The Commodity Futures Trading Commission’s Division of Market Oversight (DMO) has issued a new staff advisory to designated contract markets. While the advisory addresses compliance obligations generally, it places particular emphasis on sports-related event contracts and their vulnerability to manipulation.
In the March 12 letter, staff acknowledged the growing popularity of prediction markets as a “financial asset class and as a proven source of reliable information,” but stressed that designated contract markets may list only contracts that are “not readily susceptible to manipulation.”
The advisory serves as a reminder to exchanges that they’re front-line regulators and, as such, are expected to be proactive in monitoring the contracts they list for manipulation, insider trading, and settlement risks.
This is a point that former CFTC regulator Carl Kennedy made during an interview with CasinoBeats. “If you are a registered exchange … one of your roles is also to be a regulator deputized by the CFTC to police your own market.”
In the advisory, the DMO encourages prediction markets to be “proactive” in their surveillance of event contracts, noting that while many sports contracts are consistent with regulatory principles when based on aggregate performance, others, like those based on individual player injuries or officiating actions, may have a “heightened potential for manipulation or price distortion.”
The advisory makes clear that the CFTC expects exchanges that list sports contracts to demonstrate that those markets can’t be easily manipulated and to build oversight programs strong enough to police those risks.
The CFTC released the advisory on the same day that it opened public comment on prediction markets, marking the formal start of its new rulemaking process for event contracts.

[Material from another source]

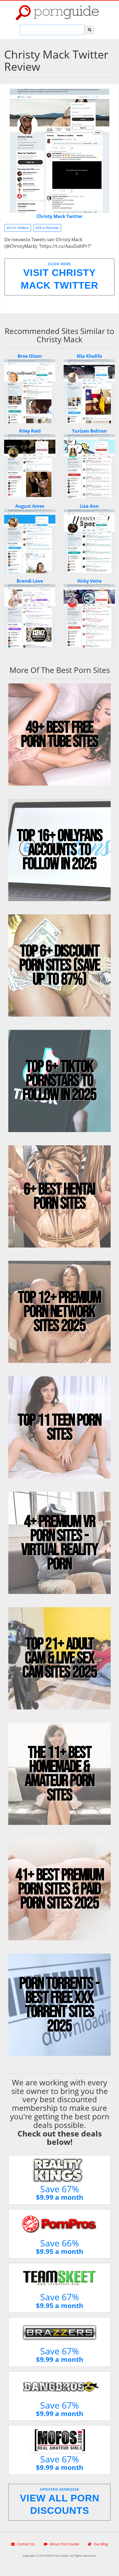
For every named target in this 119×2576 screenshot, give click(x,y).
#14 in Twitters (18, 228)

Advisory Zeroes in on Manipulation & Settlement Risks
The advisory places special emphasis on sports-related event contracts that could be vulnerable to manipulation or price distortion. CFTC staff flagged several categories of contracts that could be at risk, including those tied to “injuries to individual sports participants,” “unsportsmanlike conduct,” “physical altercations,” and officiating actions, as well as contracts based on “the action of a single individual or a small group of individuals.”
Exchanges were also directed to think carefully about how these contracts settle. Staff said exchanges should identify the exact data sources used for settlement and assess their “reliability, objectivity, and manipulation resistance.” They wrote that vague statements about using a “consensus of yet-to-be-determined sources may not be sufficient” to meet the commission’s standards.
To mitigate these risks, the DMO recommends that prediction markets engage with sports governing bodies when developing their products. The advisory suggests exchanges do the following:
- Establish “information-sharing and data arrangements with the relevant sports integrity monitoring organization.”
- Rely on “official data provided by the relevant league or governing body, as applicable, as the settlement source.”
- Cooperate with “any league-run investigations into potential manipulation or insider trading investigations.”
Letter Builds on CFTC’s Broader Prediction Market Reset
This new staff advisory lands just weeks after CFTC Chairman Michael Selig signaled that the commission would take a more proactive approach to prediction markets. As part of the reset under Selig, the CFTC withdrew its 2024 event-contracts proposal and 2025 sports advisory, which would have prohibited sports and political markets.
At the time, Selig said the agency would move toward “clear standards for event contracts,” saying the move was necessary after months of regulatory uncertainty. With public comment on event contract rules now underway, the advisory shows the CFTC isn’t going to wait for the process to play out before making its expectations clear to the prediction market exchanges under its authority.